Another CBRE report found that Dubai and Doha ranked among the top four retail markets globally for new entrants last year. The study found that Dubai welcomed 59 new brands last year, with just under a third in the specialist category including athletic-leisure companies Under Armour, Jordan, New Balance and GapFit.

“Dubai continues to remain the clear destination of choice for the majority of the brands looking to enter the region, frequently using the emirate as a stepping stone to wider regional expansion programmes,” said CBRE Middle East managing director Nick Maclean.

Dubai’s retail sector is expected to see an additional 900,000 square metres of space getting delivered over the next couple of years, either through new shopping centres or expansions to already existing ones, according to a new industry update issued by the consultancy Knight Frank.

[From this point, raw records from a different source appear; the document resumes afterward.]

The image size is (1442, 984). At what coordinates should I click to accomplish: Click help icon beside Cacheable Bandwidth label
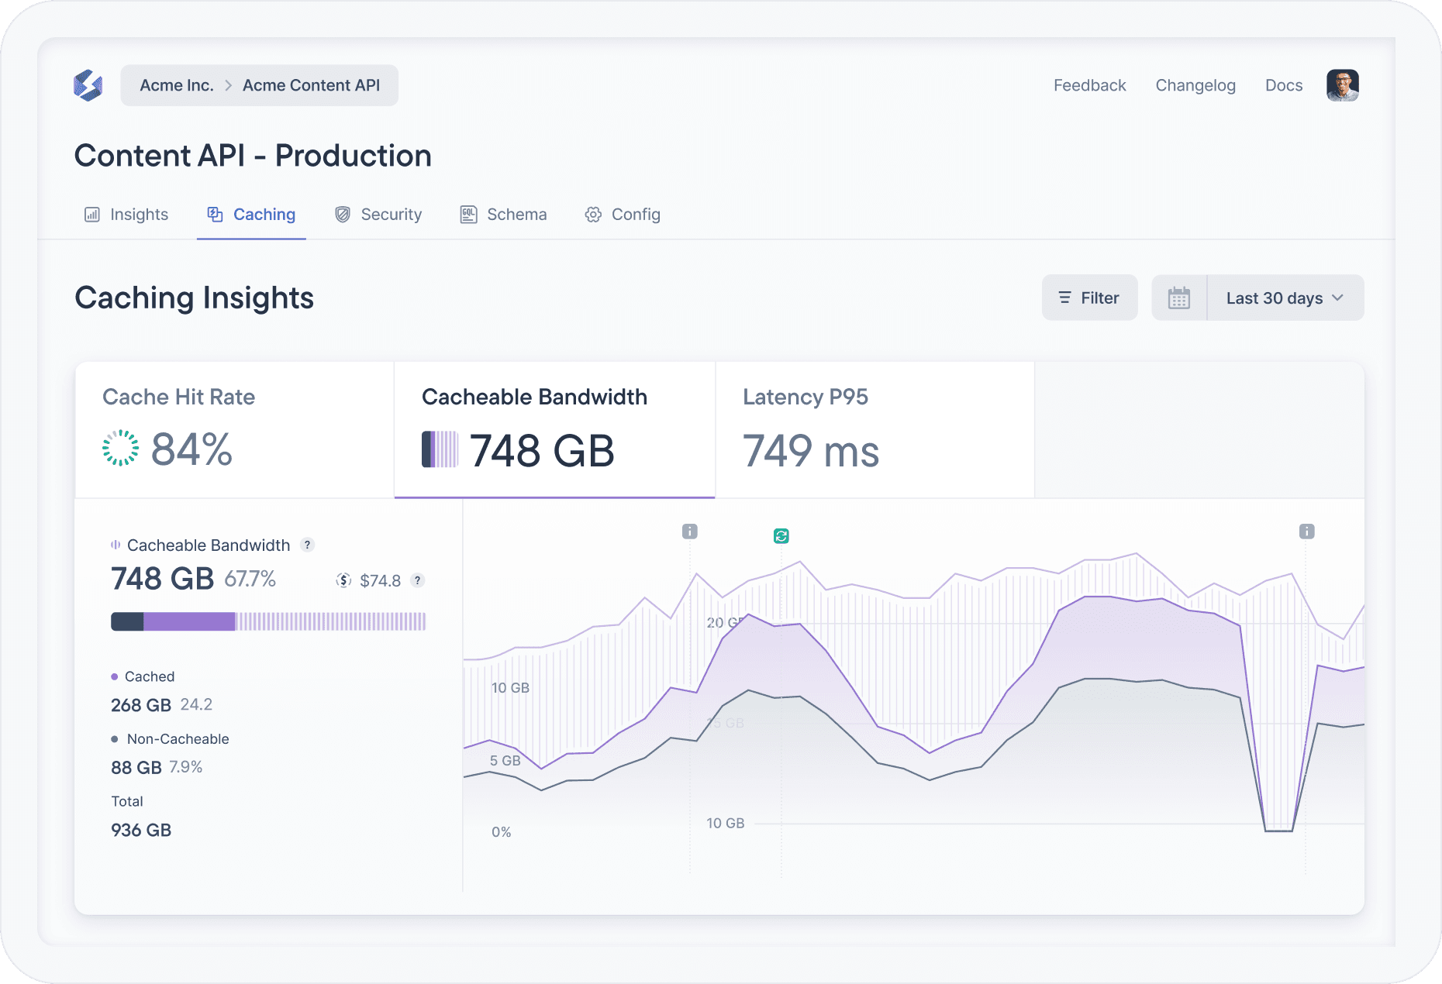click(x=308, y=545)
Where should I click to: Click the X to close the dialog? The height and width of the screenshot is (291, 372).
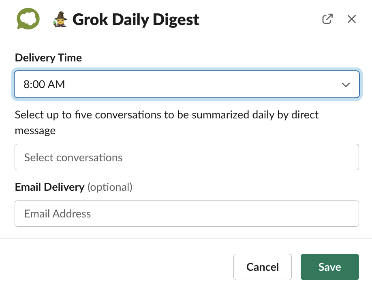click(351, 19)
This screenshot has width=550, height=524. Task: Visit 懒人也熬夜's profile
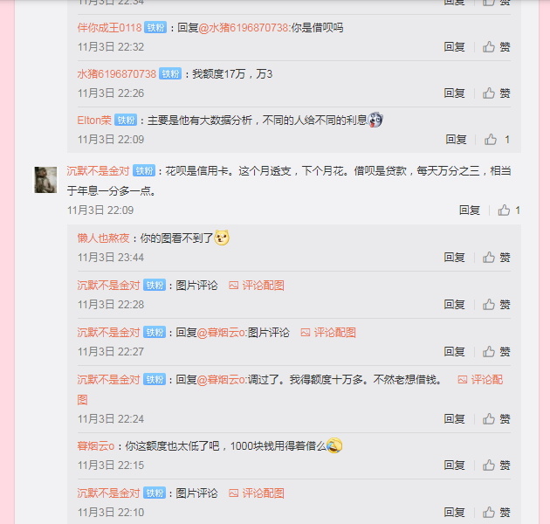click(104, 238)
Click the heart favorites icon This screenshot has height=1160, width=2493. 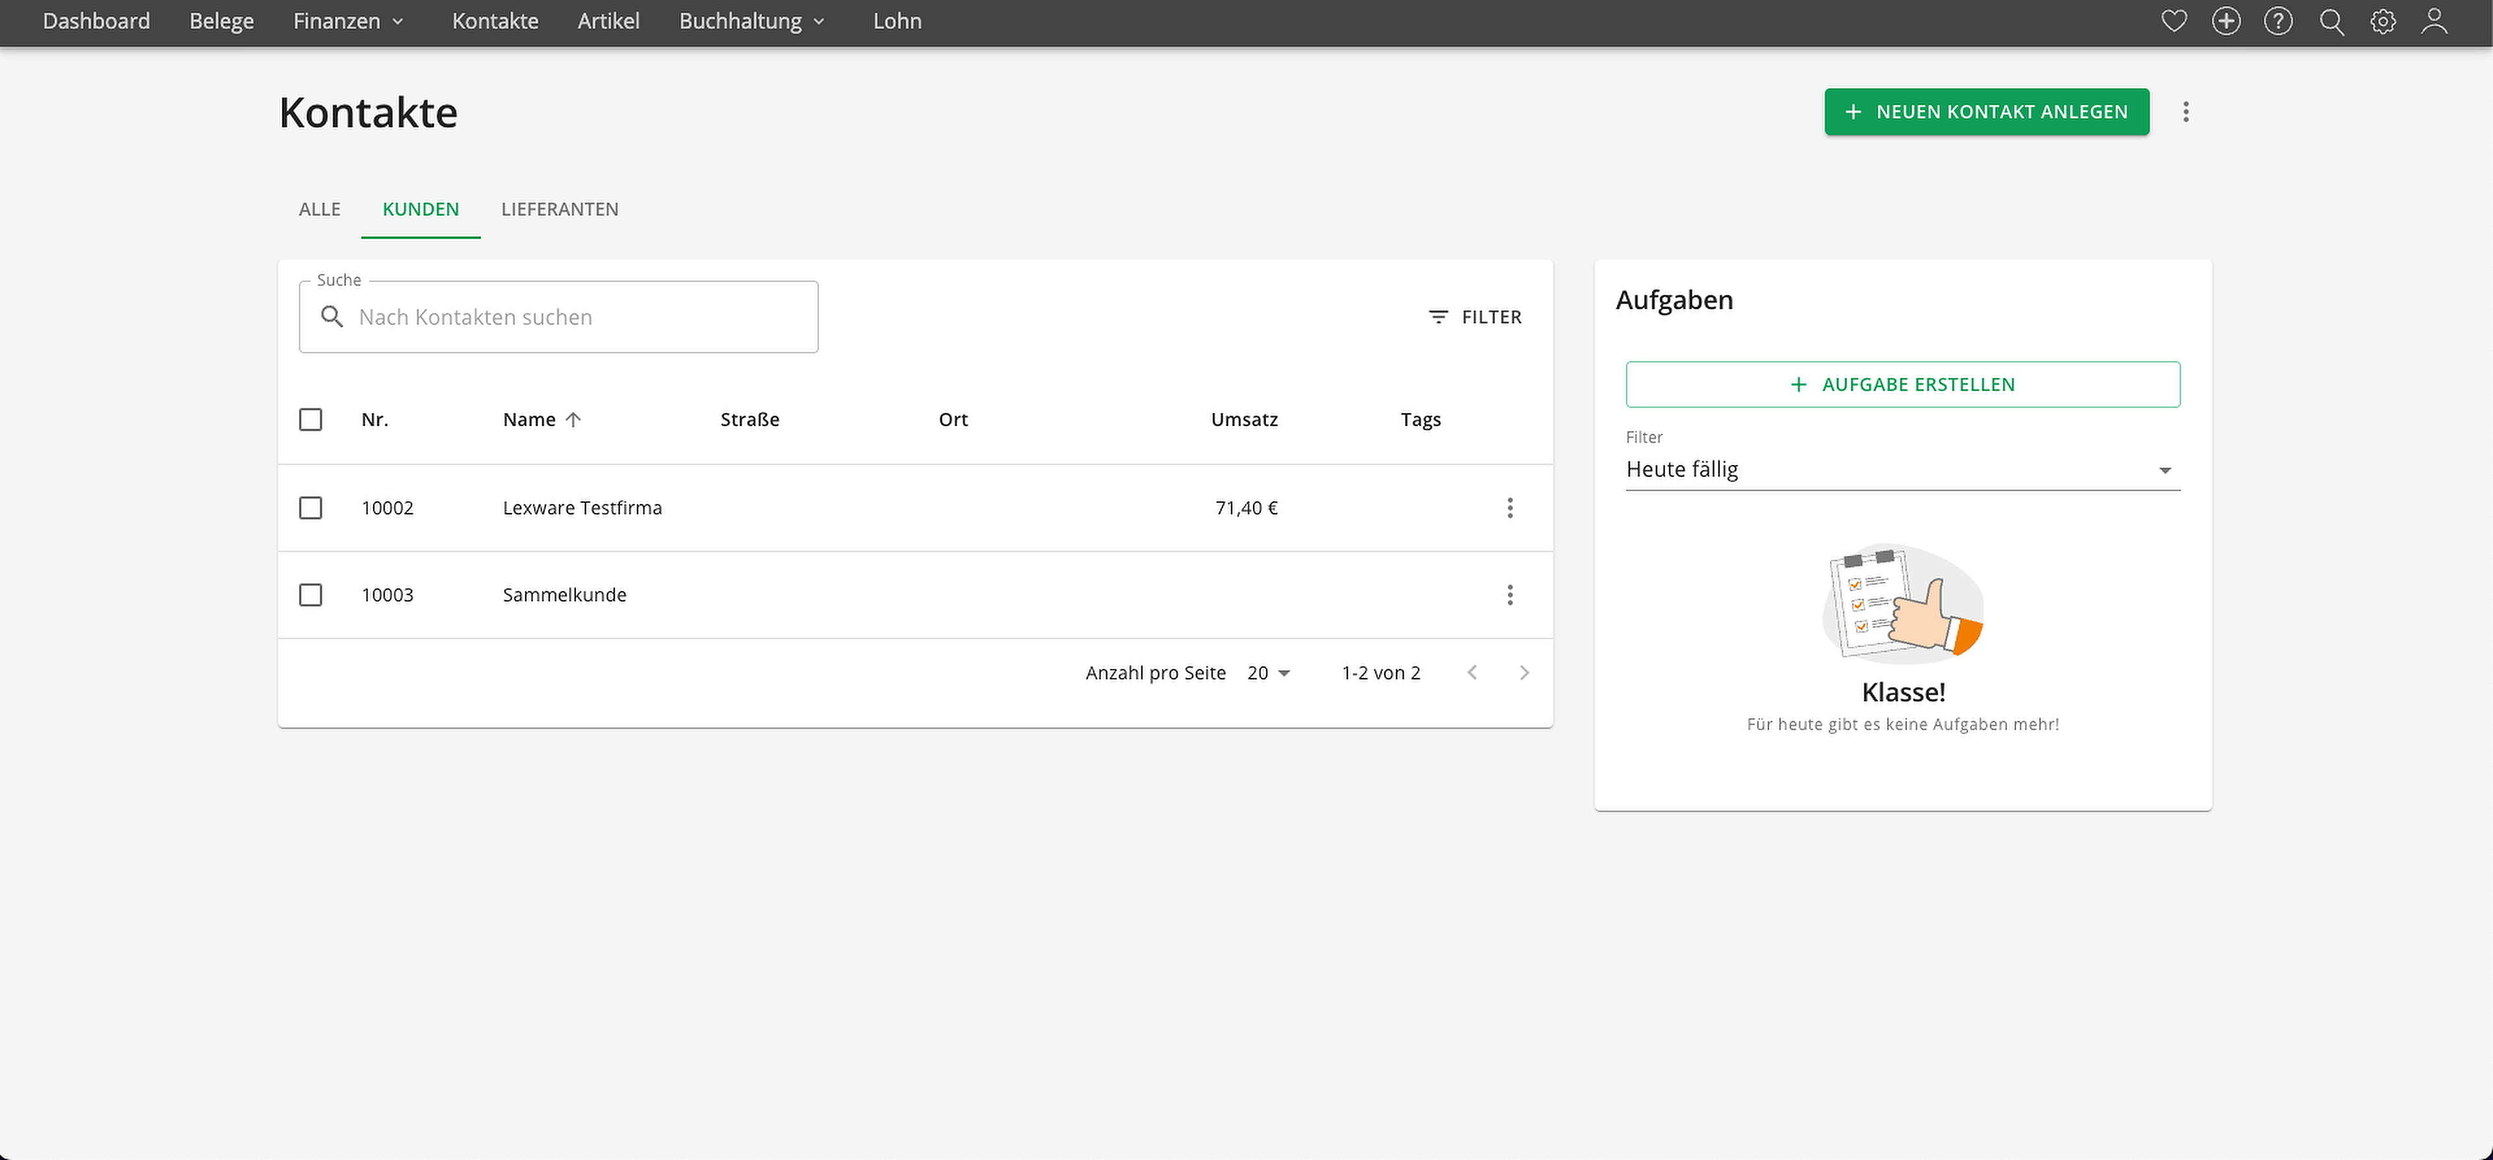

The A.T. Kearney report said that despite its slower overall economic growth, the market’s size and the continued evolution of retail still make China one of the most attractive markets for retail investment.

The annual study, now in its 16th edition, finds global retailers facing high uncertainty amid a changing geopolitical environment and increasing nationalist sentiments expressed by Brexit and America First.

Faced with intensifying competition from local and regional retailers that have grown increasingly more sophisticated, and advancements in retail technology and e-commerce, retailers are being forced to pause and rethink their strategies. As a result, the past year has seen fewer retailers entering new markets or expanding within existing markets, as well as many retailers examining their footprints and logistics network to reduce store counts or exit markets altogether.

“The 2017 GRDI is all about the geopolitical scene and how it affects business,” said Hana Ben-Shabat, an A.T. Kearney partner and a co-author of the study. “Retailers are thinking twice about expansion into places where there is uncertainty about future government actions or high political risk.”

The GRDI ranks the top 30 developing countries for retail investment worldwide. The Index analyses 25 macroeconomic and retail-specific variables to help retailers devise successful global strategies to identify emerging market investment opportunities. The study is unique in that it not only identifies the markets that are most attractive today, but also those that offer future potential.

This year’s study includes a special section about the rise of mobile shopping and its impact on global retail expansion. In many developing markets, mobile retail is the primary form of online shopping.

“Mobile shopping is challenging the ways retailers think about global expansion, as well as about their role in the value chain,” said Mike Moriarty, an A.T. Kearney partner and co-author of the study. “We are expecting more retailers to use mobile as part of their future expansions plans.”

On India, US-headquartered consultancy said the country’s retail sector has been growing at an annual rate of 20 per cent. Total sales surpassed the $1 trillion mark last year and the sector is expected to double in size by 2020. “Retail is an integral part of Prime Minister Narendra Modi’s development initiatives, Skill India and Make in India, because of its job creation opportunity. Relaxed rules for foreign direct investment (FDI) in key sectors have improved the ease of doing business in India,” it said.

“In the past year, the Indian government has allowed 100 per cent foreign ownership in B2B e-commerce businesses and for retailers that sell food products manufactured in India. Government efforts to boost cashless payments (witnessed in the recent nationwide demonetisation exercise) and reform indirect taxation with a nationwide goods and services tax (GST) are also expected to accelerate adoption of modern retail,” it added.